Проект “Дау”, как нам говорят, состоит из 700 часов экранного времени; проверить это мы с вами не можем, не в состоянии, тем более, что часть этих часов совпадают с другими, накладываются на них, – вот есть некая точка в пространстве-времени, и вот через нее, через эту точку, можно провести неограниченное количество прямых (или кривых) линий. То есть сюжетов. Историй. Фильмов. Вселенная – она очень большая, хоть и не бесконечная.
Нам с вами показали девять фильмов, нам рассказали некоторое количество легенд, предварявших и сопровождавших эти фильмы, нам подчеркнули, что в фильмах нет никаких специально выстроенных сюжетов, “оно само”, нет никаких рамок, рамки отброшены и отрицаются.
Но рамки – вот они; они в выборе этих девяти лент, они в обрамляющих легендах, они в том, что фильмы не хаотичны, но подчинены жестко выстроенному сюжету, практически одинаковому почти во всех фильмах. А никуда не денешься: режиссер, малый творец, следуя парадигме Большого Творца, всегда творит не хаос, но космос.
Нам показали полдюжины интенсивных любовных историй в искусственной, искаженной двойным временем обстановке. Может, с этого и начать?
АЛЕКСАНДР ТИМОФЕЕВСКИЙ:
Давайте сначала перечислим эти девять фильмов, а, перечислив, назовем – иначе как? – хотя названий у них нет, и это для проекта принципиально, название ведь тоже – рамка. Но и разговор любой – рамка, и как в нем передвигаться, ничего не обозначая, никуда не ступая? – так можно только стоять на месте.
Вот мы посмотрели девять фильмов, хорошие и очень хорошие, это надо сразу сказать потому, что “Дау” до сих пор обсуждают как намеренный долгострой и распил бабла, но после виденных нами картин разговоры эти – мусор: дай бог всем научиться пилить бабло с такими художественными последствиями.
Итак, первым нам показали фильм – назовем его, по именам главных героев, “Лосев, Даша” – вводный в тот мир, про которые все 700 часов. Потом был фильм “Катя, Таня”, о возлюбленной Дау и о возлюбленной этой возлюбленной. Во второй день мы смотрели трилогию о Норе, жене Дау, – “Нора, мать”, “Нора, Мария” и “Нора, Денис”. В третий – были “Саша, Валера” и “Никита, Таня”. И в четвертый, самый длинный день, нам показали фильм про двух буфетчиц “Наташа, Оля” и шестичасовый финал, назовем его “Финал”.
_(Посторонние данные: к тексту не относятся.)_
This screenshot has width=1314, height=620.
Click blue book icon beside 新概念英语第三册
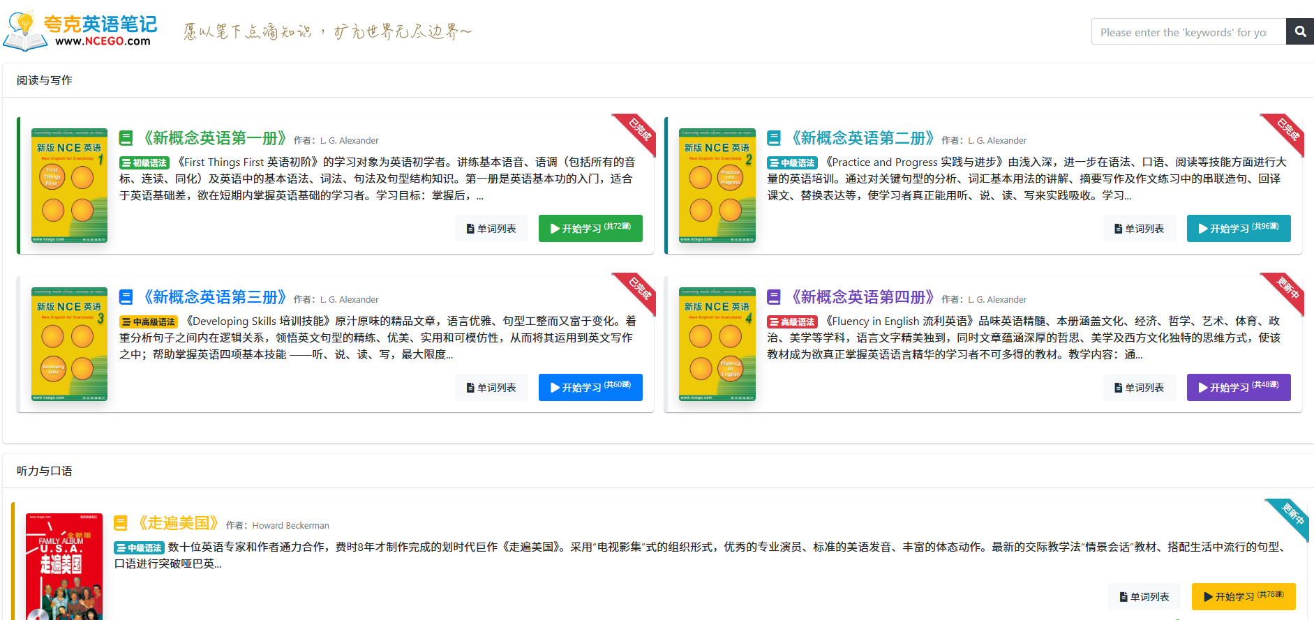coord(126,297)
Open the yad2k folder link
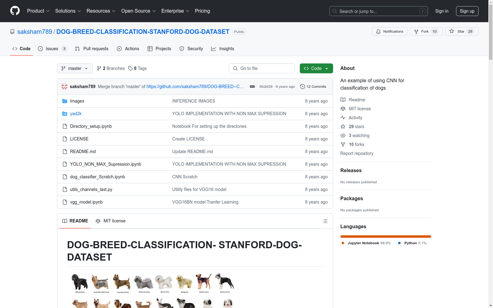 [x=75, y=113]
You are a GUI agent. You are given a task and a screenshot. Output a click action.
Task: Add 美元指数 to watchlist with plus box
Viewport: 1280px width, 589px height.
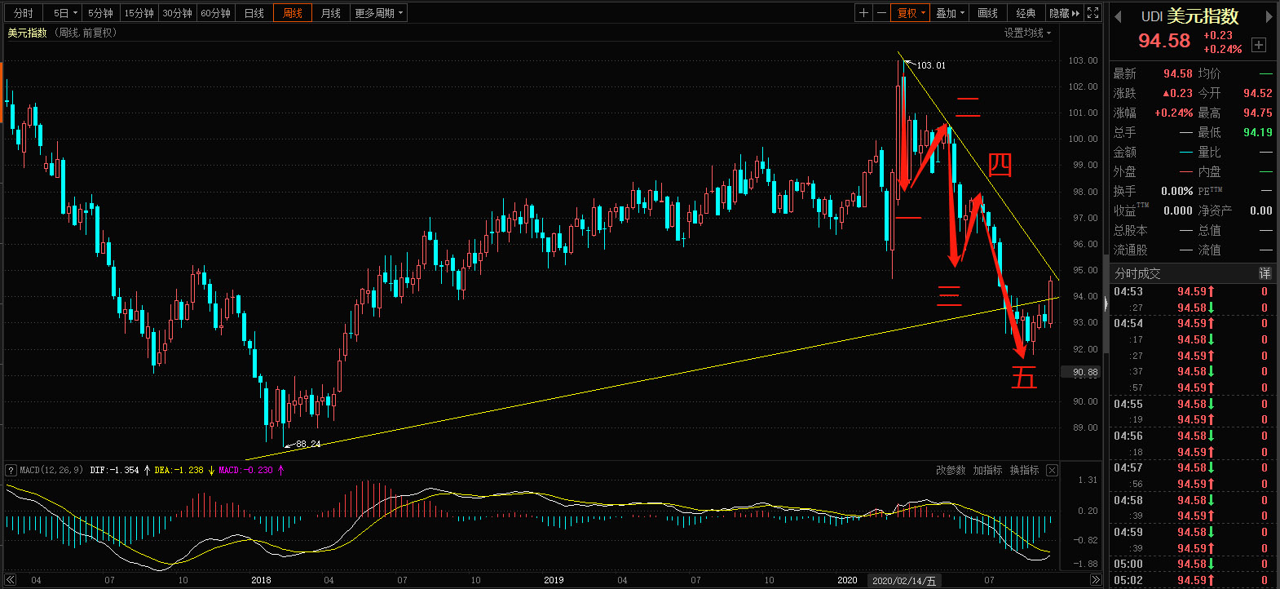click(1259, 45)
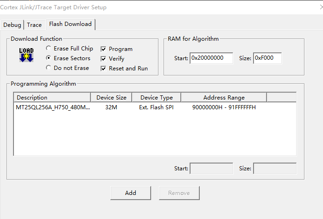This screenshot has width=323, height=219.
Task: Click the Device Type column header
Action: coord(156,98)
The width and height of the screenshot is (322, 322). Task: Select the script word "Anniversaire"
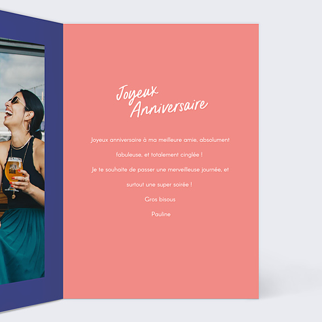point(169,108)
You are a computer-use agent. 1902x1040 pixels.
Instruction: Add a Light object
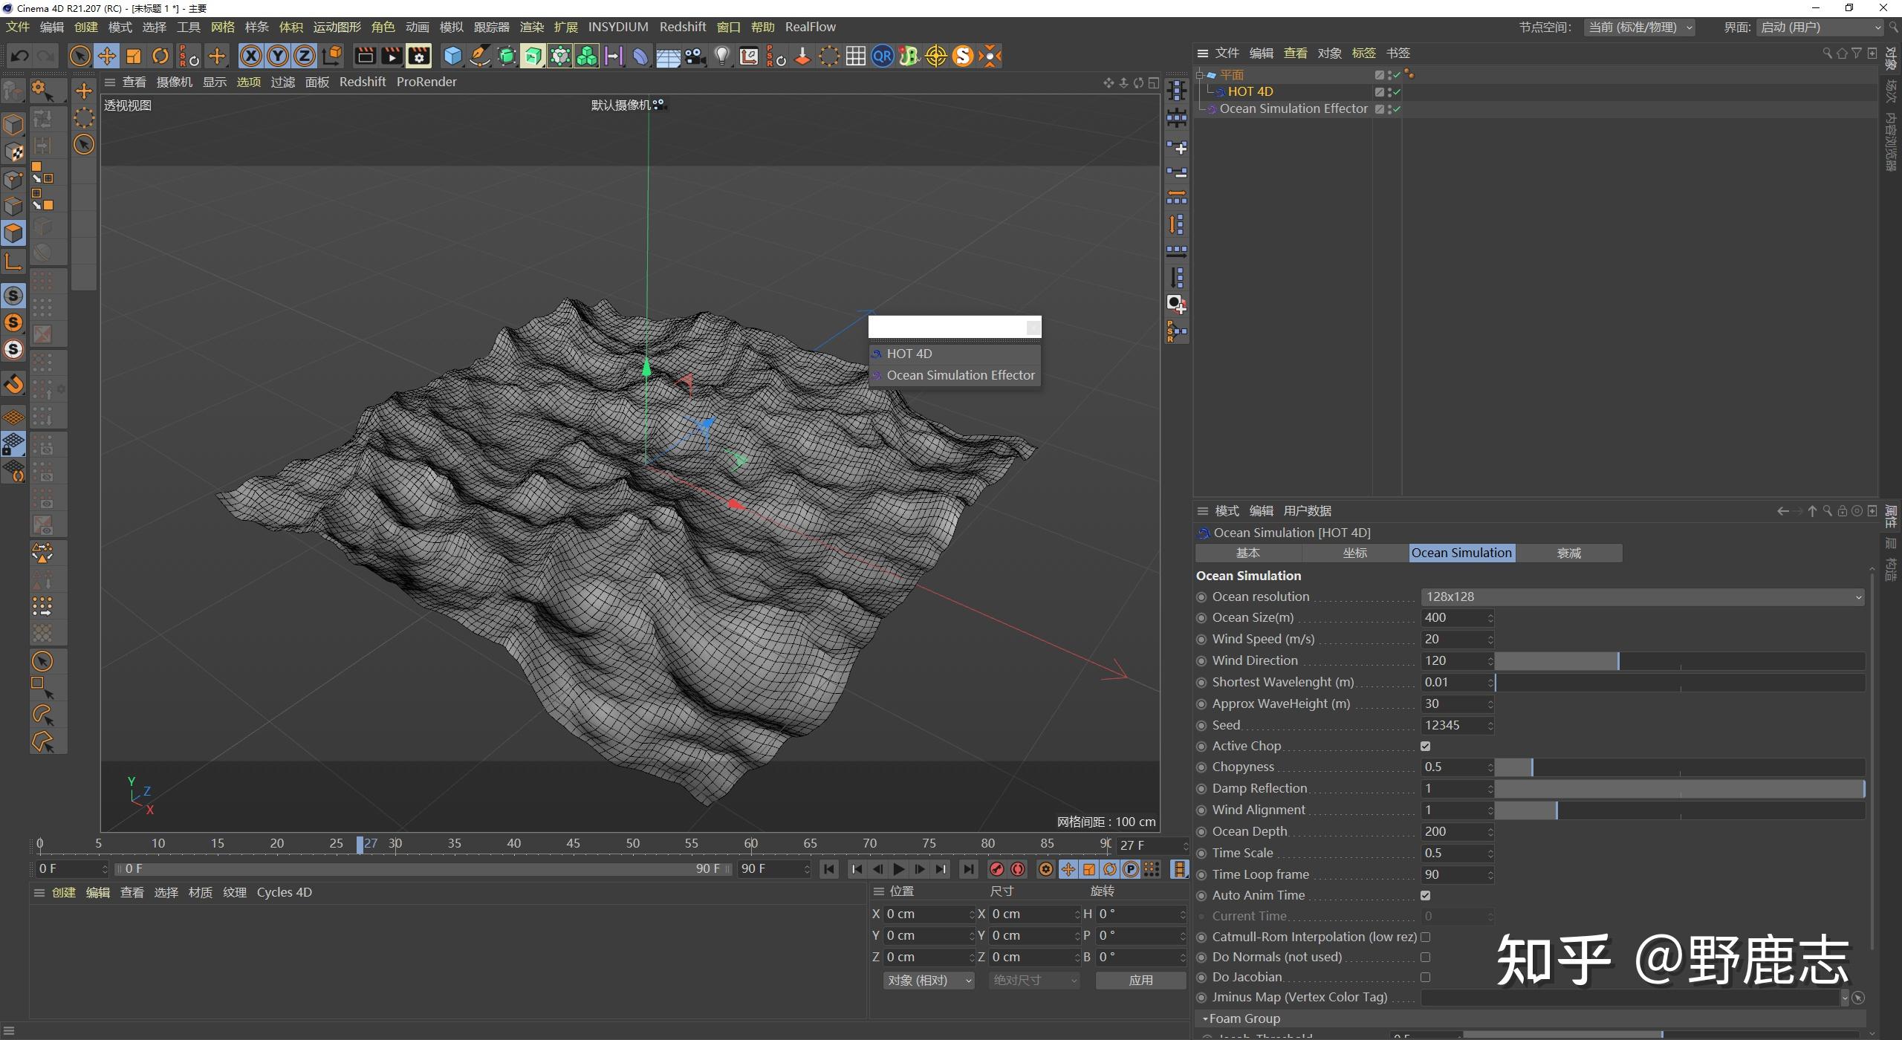click(x=721, y=56)
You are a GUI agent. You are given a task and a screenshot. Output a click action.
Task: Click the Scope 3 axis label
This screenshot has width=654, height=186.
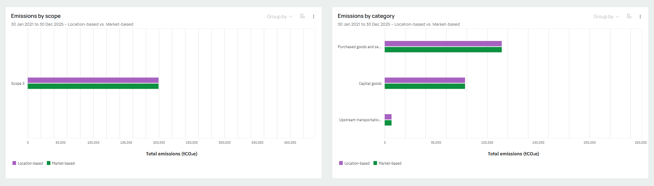click(18, 83)
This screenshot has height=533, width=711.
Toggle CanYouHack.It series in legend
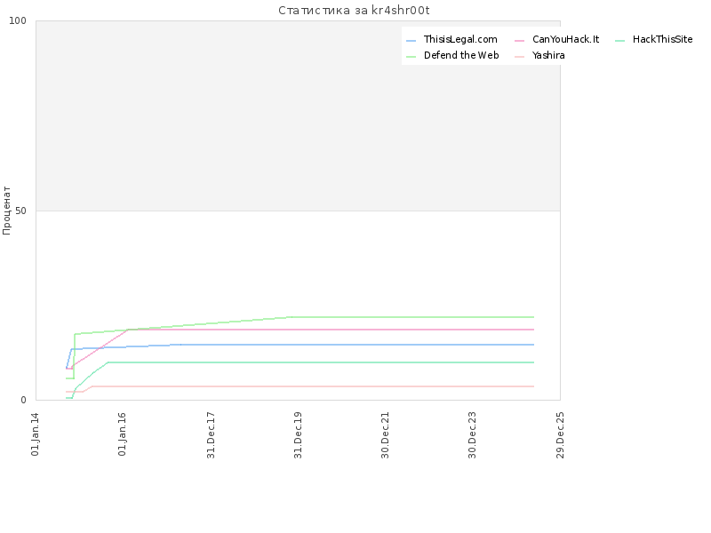tap(565, 40)
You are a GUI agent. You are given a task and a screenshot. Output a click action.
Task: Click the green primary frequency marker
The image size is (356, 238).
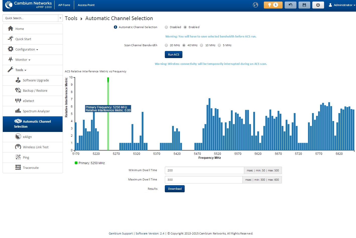click(x=108, y=80)
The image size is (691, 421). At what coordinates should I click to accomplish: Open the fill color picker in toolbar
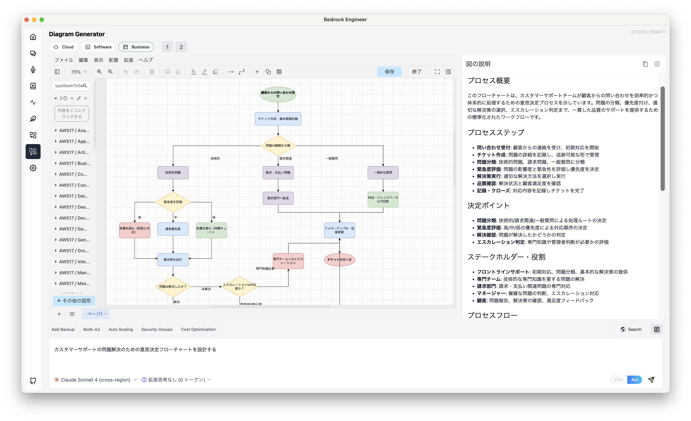[194, 72]
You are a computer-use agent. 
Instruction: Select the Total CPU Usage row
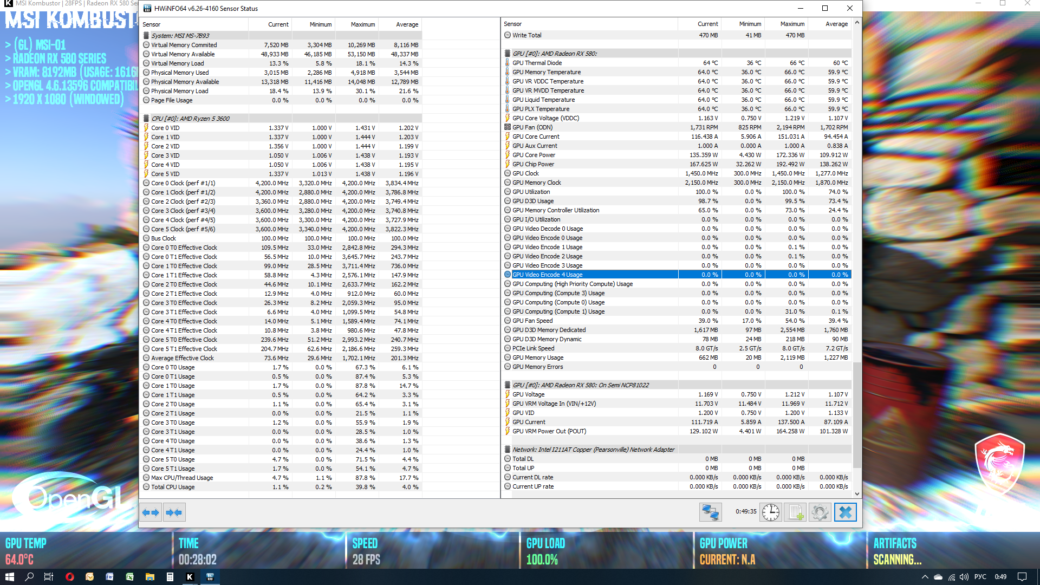[x=173, y=487]
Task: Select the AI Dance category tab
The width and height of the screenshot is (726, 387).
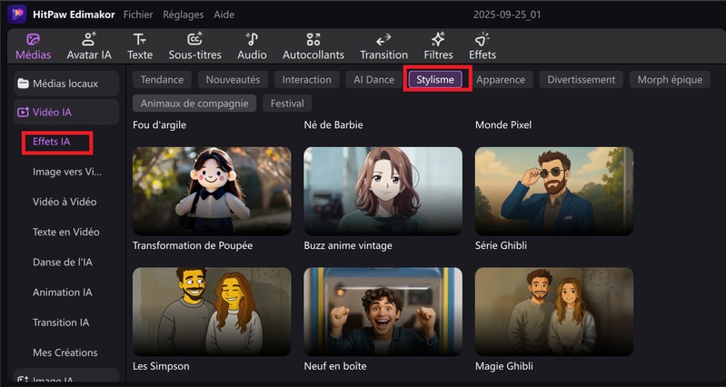Action: click(x=373, y=80)
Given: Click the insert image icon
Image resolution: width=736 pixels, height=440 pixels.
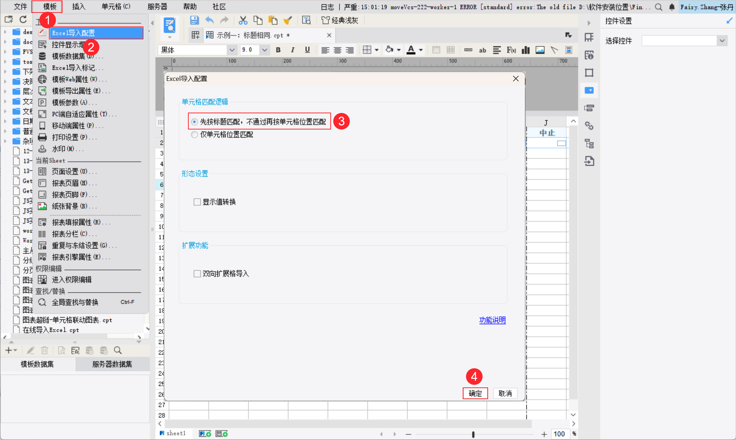Looking at the screenshot, I should [540, 50].
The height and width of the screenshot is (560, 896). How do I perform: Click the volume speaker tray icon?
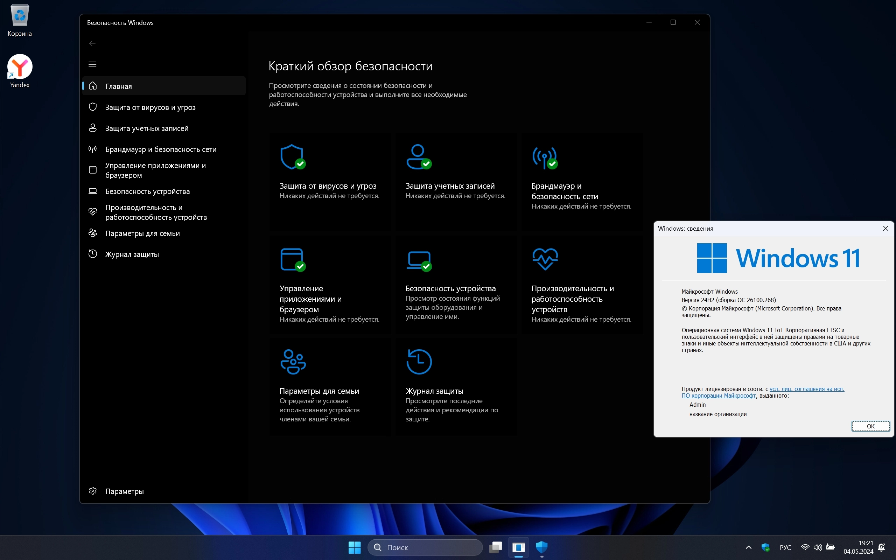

Все девять фильмов на самом деле “про любовь”; все, кроме, может быть, “Финала” – он про ненависть и творимые ею разрушения, но ведь ненависть тоже вид любви, про что и снят “Финал”, в частности. Девять фильмов – очень рукотворные, выстроенные, сделанные схожим образом, с перекликающимися конструкциями, к тому же они связаны между собой, как внешним сюжетом, общим временем и местом действия, так и внутренним – про любовь, даже там, где ее формально нет.
Но про все девять фильмов нам говорят, что они сами собой сложились, потому что сложилось вдохновляющее их пространство, которое воспроизвело шарашку, закрытый советский институт сороковых – шестидесятых годов, и в нем 400 человек ученых, богемы, церберов и обслуживающего персонала за несколько лет прожили несколько советских десятилетий, такое шоу “За стеклом”, но для интеллектуалов – шоу про вчера, даже про позавчера, но разворачивающееся сегодня.
Пространство, стилизующее жизнь полувековой и более того давности, всё равно будет современным, созданным сейчас, и люди, его населившие, – всамделишные ученые с нынешними научными задачами и озарениями и всамделишные церберы, кагэбэшники, лагерные охранники, идейные бандиты, а также рабочие, дворники и буфетчицы, играя себя в предложенных обстоятельствах, всё равно остаются, прежде всего, собою.
Хржановский это понимает, и к буквальной стилизации не только не стремится, он ее сторонится: и в дизайне, и в диалогах, и в отношениях героев, и просто в темах для научных дискуссий, которыми полны его фильмы, везде и всюду шагает XXI век. Широко шагает. Он прямо заявлен, он полноценный герой. Стилизованного музейного прошлого больше всего в тряпочках, не в каждой подряд, кстати, не в занавеске, присутствующей едва ли не во всех фильмах и иногда исполненной нарочитого анахронизма, а именно в одежде, особенно, в женском нижнем белье, с его громоздким устройством, утомительными подробностями, – но в их страстном и пристрастном разглядывании изумленный сегодняшний глаз едва ли не важнее того, на что он смотрит. Сквозной обобщенный герой всех фильмов – наш костюмированный современник.